(ENTRIES SUPPLIED Opens)

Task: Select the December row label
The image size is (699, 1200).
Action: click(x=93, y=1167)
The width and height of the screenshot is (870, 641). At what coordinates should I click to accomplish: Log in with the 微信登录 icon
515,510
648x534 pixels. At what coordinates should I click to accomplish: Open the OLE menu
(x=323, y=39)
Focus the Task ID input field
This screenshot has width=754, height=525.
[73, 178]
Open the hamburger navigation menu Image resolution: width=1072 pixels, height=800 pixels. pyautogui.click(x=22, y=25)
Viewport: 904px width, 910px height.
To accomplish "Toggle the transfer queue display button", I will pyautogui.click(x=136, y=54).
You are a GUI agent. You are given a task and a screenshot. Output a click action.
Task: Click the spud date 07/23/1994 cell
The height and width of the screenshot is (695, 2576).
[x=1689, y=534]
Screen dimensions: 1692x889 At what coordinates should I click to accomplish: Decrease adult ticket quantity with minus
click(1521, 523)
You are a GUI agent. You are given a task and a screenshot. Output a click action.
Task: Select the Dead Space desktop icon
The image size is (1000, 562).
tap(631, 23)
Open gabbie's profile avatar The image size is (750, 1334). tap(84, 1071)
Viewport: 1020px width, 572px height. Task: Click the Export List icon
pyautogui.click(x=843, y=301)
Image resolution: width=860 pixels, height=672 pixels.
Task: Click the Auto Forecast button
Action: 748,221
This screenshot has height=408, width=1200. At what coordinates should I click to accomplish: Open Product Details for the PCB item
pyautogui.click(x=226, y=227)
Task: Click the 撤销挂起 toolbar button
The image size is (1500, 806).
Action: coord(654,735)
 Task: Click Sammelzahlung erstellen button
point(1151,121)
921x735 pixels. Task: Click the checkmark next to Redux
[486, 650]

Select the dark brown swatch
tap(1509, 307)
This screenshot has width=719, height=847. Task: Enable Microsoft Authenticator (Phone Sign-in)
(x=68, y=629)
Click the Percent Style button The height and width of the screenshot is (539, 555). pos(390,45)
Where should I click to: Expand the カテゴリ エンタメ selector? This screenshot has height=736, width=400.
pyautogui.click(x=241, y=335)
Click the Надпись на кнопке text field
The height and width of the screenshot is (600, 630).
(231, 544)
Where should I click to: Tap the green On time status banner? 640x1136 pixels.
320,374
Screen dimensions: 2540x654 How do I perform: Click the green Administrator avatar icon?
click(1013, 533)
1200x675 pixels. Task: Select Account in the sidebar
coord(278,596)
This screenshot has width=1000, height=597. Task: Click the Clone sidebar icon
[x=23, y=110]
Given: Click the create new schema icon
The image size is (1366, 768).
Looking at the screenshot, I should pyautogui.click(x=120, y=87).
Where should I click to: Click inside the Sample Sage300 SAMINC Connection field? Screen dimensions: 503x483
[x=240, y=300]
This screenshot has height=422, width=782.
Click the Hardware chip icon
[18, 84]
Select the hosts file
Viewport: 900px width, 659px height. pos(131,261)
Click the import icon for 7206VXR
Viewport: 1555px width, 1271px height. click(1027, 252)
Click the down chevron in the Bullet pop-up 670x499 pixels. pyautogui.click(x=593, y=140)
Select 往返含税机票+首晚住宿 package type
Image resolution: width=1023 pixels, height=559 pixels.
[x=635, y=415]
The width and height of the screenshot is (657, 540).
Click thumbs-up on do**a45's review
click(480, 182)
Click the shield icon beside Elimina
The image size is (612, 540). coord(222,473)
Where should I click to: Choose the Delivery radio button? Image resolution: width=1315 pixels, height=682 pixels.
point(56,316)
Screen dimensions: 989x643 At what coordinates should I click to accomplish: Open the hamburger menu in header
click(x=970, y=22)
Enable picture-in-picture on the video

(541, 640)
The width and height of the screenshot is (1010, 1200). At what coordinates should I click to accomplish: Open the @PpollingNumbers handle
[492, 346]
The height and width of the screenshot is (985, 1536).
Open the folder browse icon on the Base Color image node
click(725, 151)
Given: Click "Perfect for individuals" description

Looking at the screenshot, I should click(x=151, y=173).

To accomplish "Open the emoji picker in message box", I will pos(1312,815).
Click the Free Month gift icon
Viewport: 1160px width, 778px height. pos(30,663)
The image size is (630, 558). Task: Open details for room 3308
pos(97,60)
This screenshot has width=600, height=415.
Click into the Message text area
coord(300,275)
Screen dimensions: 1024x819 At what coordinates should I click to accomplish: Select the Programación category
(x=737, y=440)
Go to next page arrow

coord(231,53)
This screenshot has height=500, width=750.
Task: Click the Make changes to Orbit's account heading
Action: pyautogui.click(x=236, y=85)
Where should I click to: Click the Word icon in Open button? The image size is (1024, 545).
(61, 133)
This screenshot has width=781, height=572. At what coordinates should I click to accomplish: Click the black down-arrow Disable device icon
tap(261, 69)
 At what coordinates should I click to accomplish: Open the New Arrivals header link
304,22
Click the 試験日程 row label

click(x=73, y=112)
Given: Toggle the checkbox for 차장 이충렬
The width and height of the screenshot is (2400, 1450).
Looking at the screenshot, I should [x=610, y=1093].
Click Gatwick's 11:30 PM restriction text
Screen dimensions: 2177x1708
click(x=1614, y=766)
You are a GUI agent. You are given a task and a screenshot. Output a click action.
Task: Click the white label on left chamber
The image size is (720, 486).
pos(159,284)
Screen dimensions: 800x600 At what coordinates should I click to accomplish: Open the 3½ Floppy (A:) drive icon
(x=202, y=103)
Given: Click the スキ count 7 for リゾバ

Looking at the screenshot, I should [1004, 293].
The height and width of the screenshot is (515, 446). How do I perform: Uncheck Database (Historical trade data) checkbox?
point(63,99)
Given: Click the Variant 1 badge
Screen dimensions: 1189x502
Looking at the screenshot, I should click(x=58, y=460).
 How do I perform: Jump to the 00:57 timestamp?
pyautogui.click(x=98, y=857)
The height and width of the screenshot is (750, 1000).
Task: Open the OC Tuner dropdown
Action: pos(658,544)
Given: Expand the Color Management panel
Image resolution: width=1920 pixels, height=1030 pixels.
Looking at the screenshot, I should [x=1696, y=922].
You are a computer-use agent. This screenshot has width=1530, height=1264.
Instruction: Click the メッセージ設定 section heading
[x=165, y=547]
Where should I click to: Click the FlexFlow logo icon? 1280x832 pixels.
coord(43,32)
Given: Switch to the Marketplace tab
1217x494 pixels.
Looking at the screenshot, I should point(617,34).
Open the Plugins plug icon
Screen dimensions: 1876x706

(ENTRIES SUPPLIED Closes)

EXERCISE REQUIREMENTS: Set down, please, the lines from the line holding "Screen dimensions: 1189x502" through the final line of the data, exactly and with nothing added.

EXPECTED OUTPUT:
Screen dimensions: 1189x502
Looking at the screenshot, I should click(x=58, y=460).
 How do I perform: Jump to the 00:57 timestamp?
pyautogui.click(x=98, y=857)
The height and width of the screenshot is (750, 1000).
Task: Open the OC Tuner dropdown
Action: pos(658,544)
Given: Expand the Color Management panel
Image resolution: width=1920 pixels, height=1030 pixels.
Looking at the screenshot, I should [x=1696, y=922].
You are a computer-use agent. This screenshot has width=1530, height=1264.
Instruction: Click the メッセージ設定 section heading
[x=165, y=547]
Where should I click to: Click the FlexFlow logo icon? 1280x832 pixels.
coord(43,32)
Given: Switch to the Marketplace tab
1217x494 pixels.
Looking at the screenshot, I should point(617,34).
Open the Plugins plug icon
Screen dimensions: 1876x706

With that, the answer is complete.